“having an open-door policy where no problem is too small, and listening to people and really caring, has helped me change the culture of the Trust to one where we are ‘all in this together.”
Tell us about your career before becoming CEO
I worked for some of the biggest organisations in the UK, including HSBC and Siemens, gaining experience in senior management roles in business development, marketing, strategy and planning. I then decided to venture into business and became the owner and managing director of a multimedia marketing and design agency servicing some very high profile corporates. I also invested and became a director in other business including a software development company, a cleaning company and a property management company.
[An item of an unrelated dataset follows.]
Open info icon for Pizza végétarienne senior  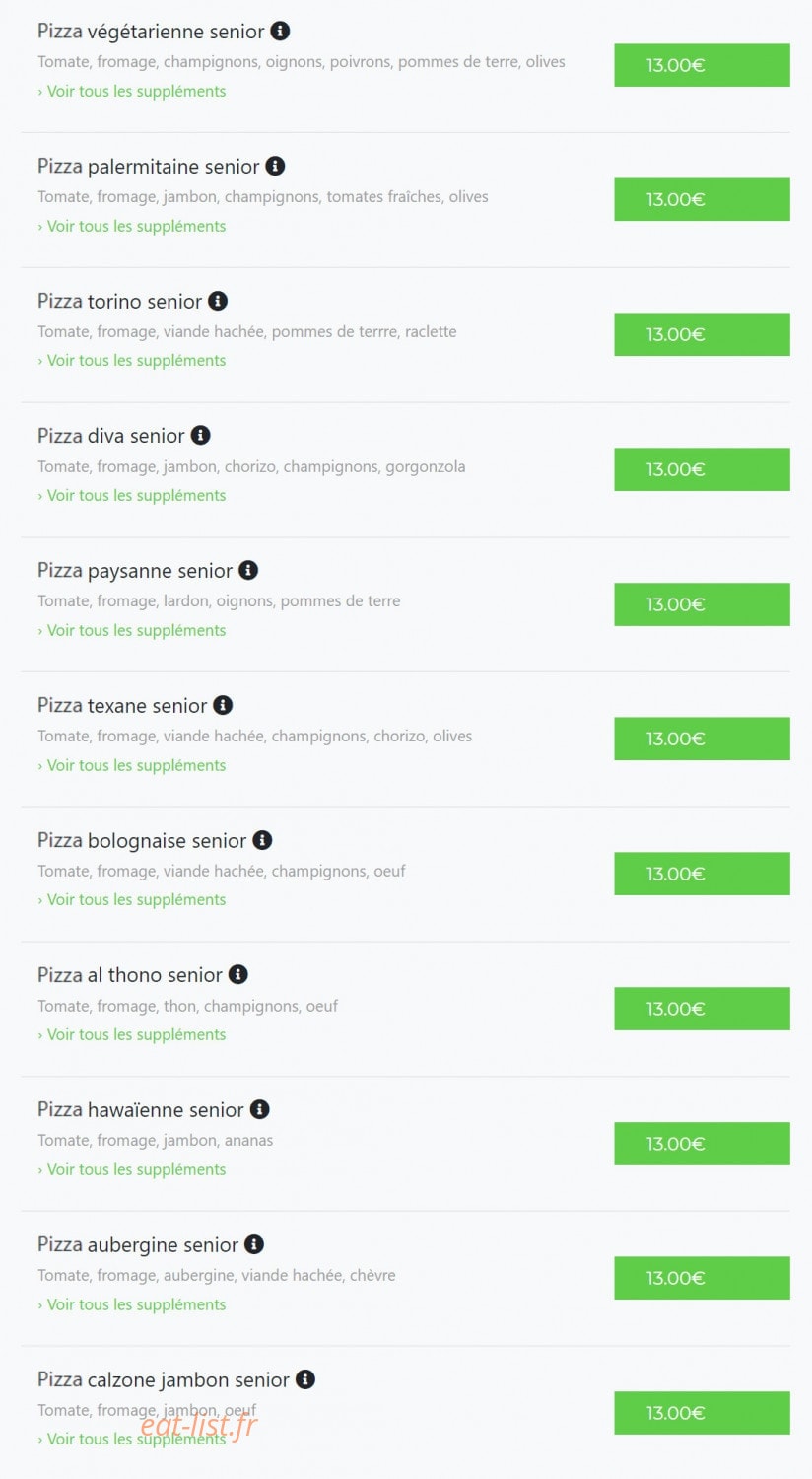280,32
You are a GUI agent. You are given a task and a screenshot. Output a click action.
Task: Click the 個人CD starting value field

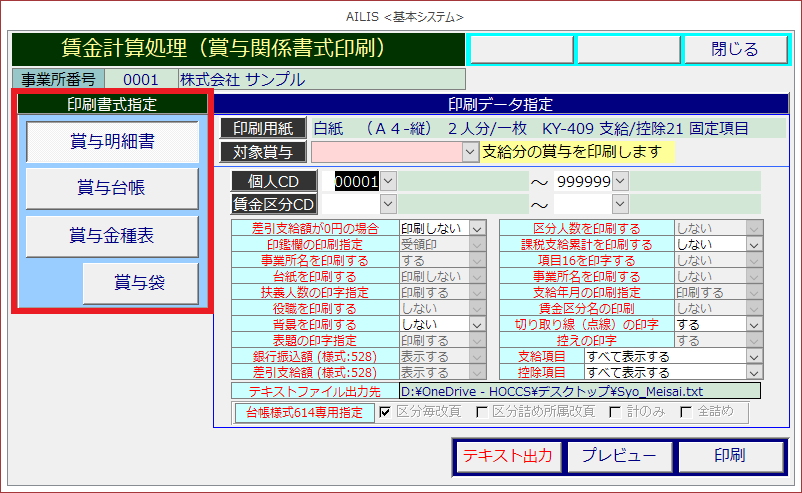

During this period I also volunteered as a mentor with the Prince’s Trust, and as a school governor- becoming an academy trust trustee for over 12 years. The combination of these experiences has provided me with a wide range of skills to be in a position to provide solutions and develop strong teams whilst always putting our people first; from our students, their families and the wider community to every member of our staff.
What attracted you to apply for the CEO role?
I was attracted to the role when I was asked to be the interim CEO at the Trust during a difficult period and found that many of the skills I contributed were essential to the stability of the organisation. I was able to provide solutions to problems quickly and effectively whilst always looking for the best deal and value for money.
Analysing data and identifying issues quickly was vital in making key decisions to help improve the quality of education in the Trust. School data is not too dissimilar to business data which helped me to understand the expectations, progress and targets we needed to achieve, and the gaps we needed to address.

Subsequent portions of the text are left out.